For much of the last 3 years Marvel has effectively been shut out of China — which certainly hasn’t helped. Indeed, even now that China's lifted its apparent restrictions on movies from the biggest entity in the superhero game, things aren’t looking much brighter for Marvel in the region.
New Black Panther and Ant-Man installments were the first Marvel movies to break the ban this year, but both have struggled to fully capitalize on the massive market. State-run tabloid The Global Times bemoaned the disappointing box office showings, cited poor critical and audience scores, and claimed that Chinese audiences have grown tired of “such movies in which one man saves the world”.
China's movie industry, on the other hand, is starting to pick up steam.
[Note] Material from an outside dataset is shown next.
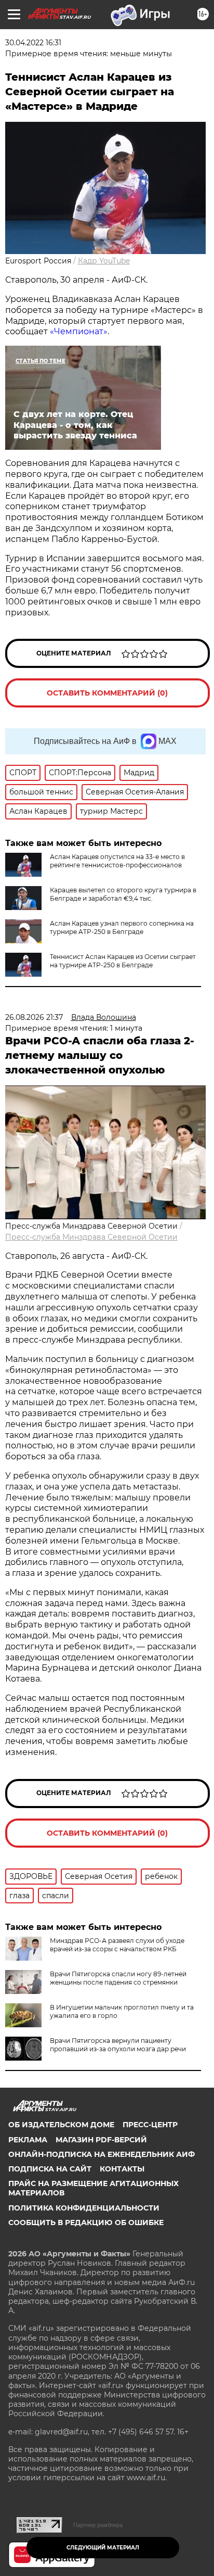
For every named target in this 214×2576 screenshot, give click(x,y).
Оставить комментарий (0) (107, 693)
The data above shows every movie since 2010 that's broken the $400m barrier at the global box office, and how reliant each movie has been on the US market for its takings. Most films need the US and the global market to make it onto this chart, but in the last 7 years China has started to produce its own megahits. Movies like The Battle at Lake Changjin, Hi, Mom and Detective Chinatown 2 have all made hundreds of millions of dollars, despite getting no release in the US whatsoever, relying almost solely on domestic success in China.
While talk of "peak superhero" could be premature at this point, it's interesting to look back on history to note the once-mighty genres that have had the curtain pulled down on them. Westerns and war movies once dominated our culture, while musicals had their golden era in the 1930s and 1940s. Even at the turn of the century, few could have predicted that comedies and romantic comedies would all but disappear from the big screen in the coming decades, but they have — pushed straight to streaming as audiences wanted the "wow" factor from a cinema trip. Time will tell for superheroes.